Many are familiar with the
history of the Leica and its influence on photography in general. The photographic process Leica relied on
essentially was no different from what we are using today. Many of the early Leica photographs are well
known. Quite a few were taken by Oskar
Barnack, the inventor of the Leica, himself.
Wetzlar Eisenmarkt
Photo: Oskar Barnack
All of these photographs are
in black and white, which brings up the question of color. Were there any color films in these early
days of 35mm photography? For an answer
we need to go back to virtually the beginning of photography in general.
The earliest permanent
photograph in existence was made in 1826 by Joseph Nicéphore Niepce, showing the roofs and chimneys visible
from his workroom. It required an
exposure time of eight hours on a bright, sunny day. He used a pewter plate with a light sensitive
varnish of asphalt (bitumen if Judea) and then used oils as a fixing agent. During the exposure, various areas of the
asphalt would harden to different degrees.
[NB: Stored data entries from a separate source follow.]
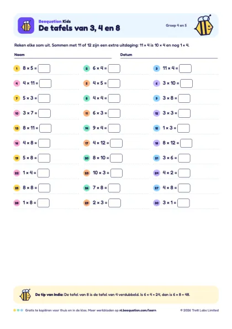Click the purple Beequation Kids app icon
The image size is (232, 329).
26,25
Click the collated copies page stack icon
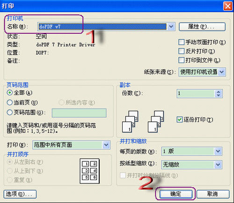This screenshot has width=234, height=203. click(130, 122)
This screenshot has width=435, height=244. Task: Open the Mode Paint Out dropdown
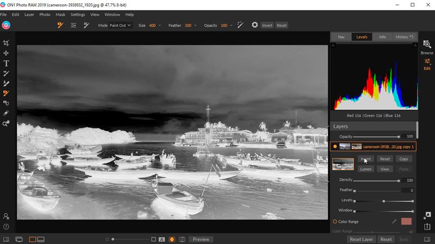[x=120, y=25]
The oils washed away the less hardened areas of the asphalt, resulting
in a recognizable image. The word
snapshot doesn’t apply.
Joseph Nicéphore Niepce photograph from 1826
Niepce’s process proved to be
a dead end. Through the company of
Chevalier, the major manufacturer of lenses at the time, he met Louis-Jacques-Mandé
Daguerre. They formed a company to
research other means to take permanent photographs. Unfortunately, Niepce died before they had
any success. A nephew of his continues
to work with Daguerre, but when a viable process was developed, Daguerre took
the credit all for himself. This was the
famous Daguerreotype, first introduced in 1839 to the French Académie des
Sciences. While a lot faster than Niepce’s
first attempts, it still had the drawback of producing just a single picture at
the time. There were no negatives from
which multiple copies could be made.
"Boulevard du
Temple", taken by Daguerre in 1838 in Paris, includes the earliest known
candid photograph of a
person. The image shows a street, but because of the
over ten-minute exposure time the moving traffic does not
appear. At the lower
left, however, a man having his boots polished had both men motionless enough
for their images to be captured.
The first successful negative
process was developed by William Henry Fox Talbot in 1840. He used sensitized strips of paper, which,
when developed, allowed the contact printing of multiple images. Thus the photographic process closest to what
we use today, was born.
William Henry Fox Talbot, Laycock Abbey 1847
Virtually as soon as these processes
became available, the quest for color photographs started. The earliest color photographs were actually
hand colored daguerreotypes.
Simultaneously, a number individuals experimented with a variety of
processes to produce color images. Some
were met with limited success while others could not be repeated with any
certainty.
The three color process of
red-green-blue, RGB was first used by James Clerk Maxwell in 1861. His picture “Tartan
Ribbon” is generally considered the first durable color photograph, and the
very first made by the three-color method Maxwell first suggested in 1855.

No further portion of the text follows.